沒想到夜沫昤反應這麼大,堇漓呆呆的站在那裏,有些不知所措。
他真的,真的,不知道事情會變成這樣的,怎麼會,就變成這樣了呢。
半晌,夜沫昤才打破了這片沉默,“呃,那個,對不起,我反應有點大了。你……沒生氣吧?”
“沒事,是我太草率了。”
“其實你說得對,我太草率了。”他笑了一下,“除了你以外還沒有人這麼說過我,你倒是點醒了我。”
他看向遠方,“在我很小很小的時候,就被人灌輸了一種理念,任何事情,隻要我想做就能做,並且要馬上去做,不然就會留下遺憾。於是我開始任性,開始一意孤行,不聽別人的意見,想做什麼就做什麼,不然就會留下遺憾。於是那些我草率做下的事,沒有好結果,甚至逼走了我身邊的朋友。”
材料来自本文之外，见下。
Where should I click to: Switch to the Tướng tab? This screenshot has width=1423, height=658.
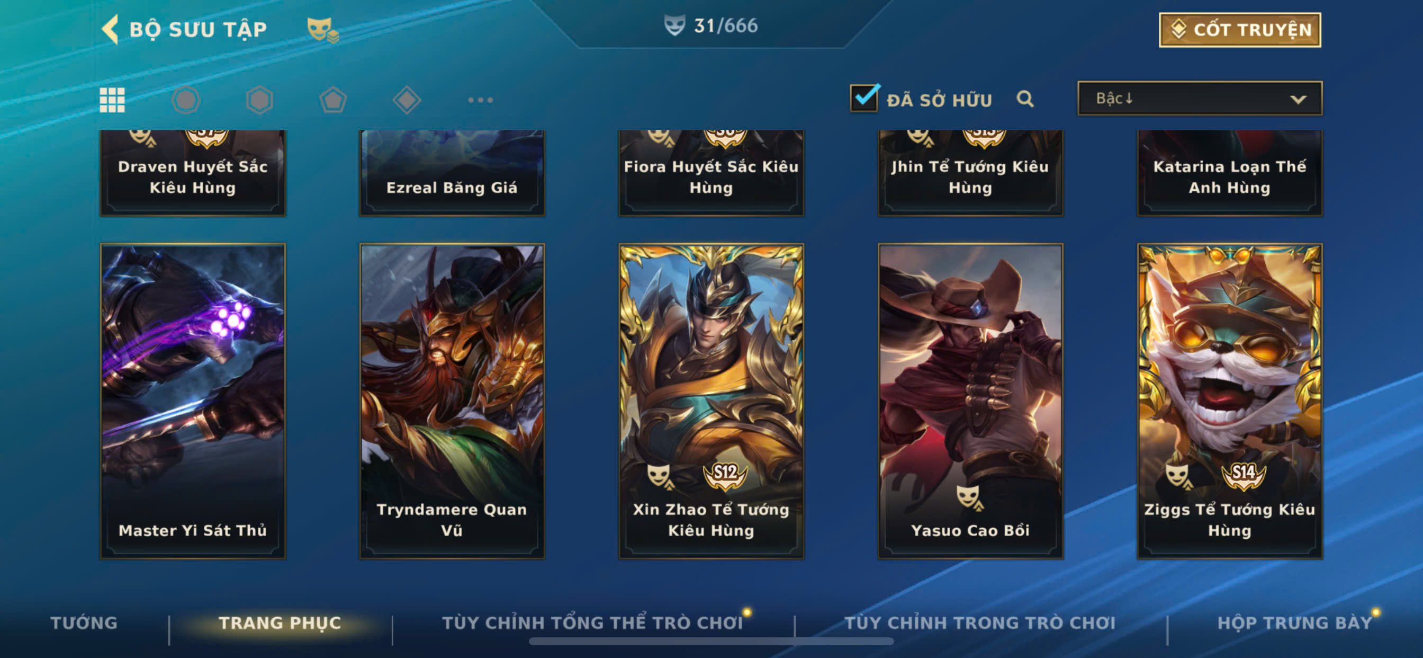84,623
“有時候,我們做事,不是在要結果,而是在享受過程,不是麼?”夜沫昤說道。
“昤,謝謝你。”
夜沫昤的思緒隨著堇漓的聲音飄得很遠,她感到一絲不真實——那麼完美的堇漓,居然在此時把自己的缺點暴露在自己麵前,像是一個卸掉偽裝的小孩,孤獨而寂寥,迫切的需要人溫暖,卻又倔強的不肯說出口。
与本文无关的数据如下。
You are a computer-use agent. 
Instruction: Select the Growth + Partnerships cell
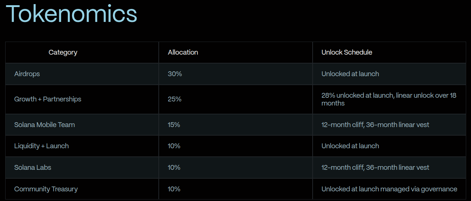tap(48, 99)
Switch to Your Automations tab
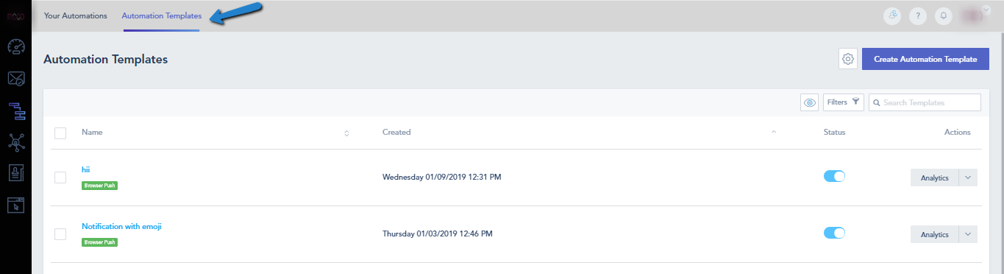1004x274 pixels. 76,15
夜沫昤凝視著堇漓,走上前去,握住他的手,“你還有我。”
“我們回去吧。”堇漓淡淡的說。
他拉著夜沫昤,消失在花海之上。
他們離開的一瞬間,堇漓回過頭,詭異的一笑,瞬間,所有玫瑰枯萎,然後化成灰燼。
風一吹,就走了。像從來都沒有出現過一樣。
——我是失落鴨梨的場景分割線——
自白之夜沫昤
堇漓和我說永遠。
曾幾何時,他也這麼說過。
嗬嗬,那最可笑了,見你的心據為己有,又一點點撕碎,那種感覺,痛徹心扉。
我真的怕了。
永遠,沒有永遠。
自白之堇漓
她沒有答應我。
可是,我是真的喜歡她。
連我自己也不知道怎麼回事。
我第一次,這麼想要得到一個人。
不,或許以前還有一次。
自白之玫瑰
靠!你tm用過我就扔!還化灰,次奧,美得你,勞資不幹了!什麼東東( ̄_, ̄ )
------題外話------
當我正式決定開始碼字時,我真的很困。
真的,真的很困。
還有,我真的會日更的!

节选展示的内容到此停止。